*** ENTRIES SUPPLIED ***

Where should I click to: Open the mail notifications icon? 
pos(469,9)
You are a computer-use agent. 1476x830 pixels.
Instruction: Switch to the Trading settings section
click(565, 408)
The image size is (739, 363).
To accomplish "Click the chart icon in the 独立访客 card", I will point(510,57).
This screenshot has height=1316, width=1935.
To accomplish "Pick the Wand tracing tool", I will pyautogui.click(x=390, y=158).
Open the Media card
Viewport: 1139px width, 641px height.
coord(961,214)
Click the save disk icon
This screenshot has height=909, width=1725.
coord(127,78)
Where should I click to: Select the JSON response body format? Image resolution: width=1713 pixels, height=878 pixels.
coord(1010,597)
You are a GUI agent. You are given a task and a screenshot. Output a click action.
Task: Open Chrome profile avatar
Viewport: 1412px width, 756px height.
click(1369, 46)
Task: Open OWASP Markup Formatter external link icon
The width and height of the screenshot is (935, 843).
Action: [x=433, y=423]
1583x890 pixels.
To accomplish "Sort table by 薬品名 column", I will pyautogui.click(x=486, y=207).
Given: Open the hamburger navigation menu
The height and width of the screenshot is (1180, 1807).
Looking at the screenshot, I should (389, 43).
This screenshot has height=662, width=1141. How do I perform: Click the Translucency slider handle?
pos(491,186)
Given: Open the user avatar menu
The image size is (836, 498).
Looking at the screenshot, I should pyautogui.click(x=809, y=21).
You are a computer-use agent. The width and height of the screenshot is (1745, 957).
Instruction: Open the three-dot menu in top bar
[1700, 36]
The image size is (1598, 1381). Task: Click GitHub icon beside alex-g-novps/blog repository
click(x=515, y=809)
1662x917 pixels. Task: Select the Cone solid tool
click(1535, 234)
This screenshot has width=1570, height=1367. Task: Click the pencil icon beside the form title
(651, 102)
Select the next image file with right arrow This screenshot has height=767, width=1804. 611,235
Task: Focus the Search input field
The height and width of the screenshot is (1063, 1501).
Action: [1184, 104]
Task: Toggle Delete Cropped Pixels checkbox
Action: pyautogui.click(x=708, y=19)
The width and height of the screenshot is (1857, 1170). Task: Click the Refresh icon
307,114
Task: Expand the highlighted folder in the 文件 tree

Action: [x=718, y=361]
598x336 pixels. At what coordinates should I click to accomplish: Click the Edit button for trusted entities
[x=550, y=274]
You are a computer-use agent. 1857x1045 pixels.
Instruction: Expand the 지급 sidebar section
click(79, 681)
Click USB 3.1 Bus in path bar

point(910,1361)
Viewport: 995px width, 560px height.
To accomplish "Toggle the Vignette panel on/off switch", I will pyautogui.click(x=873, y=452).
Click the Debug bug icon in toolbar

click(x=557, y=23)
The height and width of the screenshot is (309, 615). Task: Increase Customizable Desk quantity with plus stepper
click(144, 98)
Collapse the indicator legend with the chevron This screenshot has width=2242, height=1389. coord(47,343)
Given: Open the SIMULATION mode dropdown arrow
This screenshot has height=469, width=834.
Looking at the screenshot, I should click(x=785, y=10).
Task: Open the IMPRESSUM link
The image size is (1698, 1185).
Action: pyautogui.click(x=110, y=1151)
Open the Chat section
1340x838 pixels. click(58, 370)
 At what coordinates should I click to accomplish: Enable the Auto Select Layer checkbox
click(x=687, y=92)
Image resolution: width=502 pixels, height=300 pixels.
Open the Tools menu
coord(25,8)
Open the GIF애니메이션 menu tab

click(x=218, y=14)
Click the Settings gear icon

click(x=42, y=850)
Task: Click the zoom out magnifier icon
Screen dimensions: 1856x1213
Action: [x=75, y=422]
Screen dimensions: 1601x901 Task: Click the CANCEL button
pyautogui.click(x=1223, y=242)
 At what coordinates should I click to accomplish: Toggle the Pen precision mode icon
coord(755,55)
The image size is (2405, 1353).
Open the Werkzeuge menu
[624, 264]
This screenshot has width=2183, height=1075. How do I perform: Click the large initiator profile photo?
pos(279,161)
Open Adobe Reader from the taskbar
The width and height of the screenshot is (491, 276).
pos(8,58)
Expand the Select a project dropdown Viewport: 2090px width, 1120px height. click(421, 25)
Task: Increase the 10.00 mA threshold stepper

***

WORK INSTRUCTION:
What this exercise asks for is an exact copy of all the records.

RESULT OF THE EXERCISE:
Where should I click to: Open the mail notifications icon? 
pos(469,9)
You are a computer-use agent. 1476x830 pixels.
Instruction: Switch to the Trading settings section
click(565, 408)
The image size is (739, 363).
To accomplish "Click the chart icon in the 独立访客 card", I will point(510,57).
This screenshot has height=1316, width=1935.
To accomplish "Pick the Wand tracing tool", I will pyautogui.click(x=390, y=158).
Open the Media card
Viewport: 1139px width, 641px height.
coord(961,214)
Click the save disk icon
This screenshot has height=909, width=1725.
coord(127,78)
Where should I click to: Select the JSON response body format? Image resolution: width=1713 pixels, height=878 pixels.
coord(1010,597)
You are a GUI agent. You are given a task and a screenshot. Output a click action.
Task: Open Chrome profile avatar
Viewport: 1412px width, 756px height.
click(1369, 46)
Task: Open OWASP Markup Formatter external link icon
The width and height of the screenshot is (935, 843).
Action: [x=433, y=423]
1583x890 pixels.
To accomplish "Sort table by 薬品名 column", I will pyautogui.click(x=486, y=207).
Given: Open the hamburger navigation menu
The height and width of the screenshot is (1180, 1807).
Looking at the screenshot, I should (389, 43).
This screenshot has height=662, width=1141. How do I perform: Click the Translucency slider handle?
pos(491,186)
Given: Open the user avatar menu
The image size is (836, 498).
Looking at the screenshot, I should pyautogui.click(x=809, y=21).
You are a computer-use agent. The width and height of the screenshot is (1745, 957).
Instruction: Open the three-dot menu in top bar
[1700, 36]
The image size is (1598, 1381). Task: Click GitHub icon beside alex-g-novps/blog repository
click(x=515, y=809)
1662x917 pixels. Task: Select the Cone solid tool
click(1535, 234)
This screenshot has width=1570, height=1367. Task: Click the pencil icon beside the form title
(651, 102)
Select the next image file with right arrow This screenshot has height=767, width=1804. 611,235
Task: Focus the Search input field
The height and width of the screenshot is (1063, 1501).
Action: [1184, 104]
Task: Toggle Delete Cropped Pixels checkbox
Action: pyautogui.click(x=708, y=19)
The width and height of the screenshot is (1857, 1170). Task: Click the Refresh icon
307,114
Task: Expand the highlighted folder in the 文件 tree

Action: [x=718, y=361]
598x336 pixels. At what coordinates should I click to accomplish: Click the Edit button for trusted entities
[x=550, y=274]
You are a computer-use agent. 1857x1045 pixels.
Instruction: Expand the 지급 sidebar section
click(79, 681)
Click USB 3.1 Bus in path bar

point(910,1361)
Viewport: 995px width, 560px height.
To accomplish "Toggle the Vignette panel on/off switch", I will pyautogui.click(x=873, y=452).
Click the Debug bug icon in toolbar

click(x=557, y=23)
The height and width of the screenshot is (309, 615). Task: Increase Customizable Desk quantity with plus stepper
click(144, 98)
Collapse the indicator legend with the chevron This screenshot has width=2242, height=1389. coord(47,343)
Given: Open the SIMULATION mode dropdown arrow
This screenshot has height=469, width=834.
Looking at the screenshot, I should click(x=785, y=10).
Task: Open the IMPRESSUM link
The image size is (1698, 1185).
Action: pyautogui.click(x=110, y=1151)
Open the Chat section
1340x838 pixels. click(58, 370)
 At what coordinates should I click to accomplish: Enable the Auto Select Layer checkbox
click(x=687, y=92)
Image resolution: width=502 pixels, height=300 pixels.
Open the Tools menu
coord(25,8)
Open the GIF애니메이션 menu tab

click(x=218, y=14)
Click the Settings gear icon

click(x=42, y=850)
Task: Click the zoom out magnifier icon
Screen dimensions: 1856x1213
Action: [x=75, y=422]
Screen dimensions: 1601x901 Task: Click the CANCEL button
pyautogui.click(x=1223, y=242)
 At what coordinates should I click to accomplish: Toggle the Pen precision mode icon
coord(755,55)
The image size is (2405, 1353).
Open the Werkzeuge menu
[624, 264]
This screenshot has width=2183, height=1075. How do I perform: Click the large initiator profile photo?
pos(279,161)
Open Adobe Reader from the taskbar
The width and height of the screenshot is (491, 276).
pos(8,58)
Expand the Select a project dropdown Viewport: 2090px width, 1120px height. click(421, 25)
Task: Increase the 10.00 mA threshold stepper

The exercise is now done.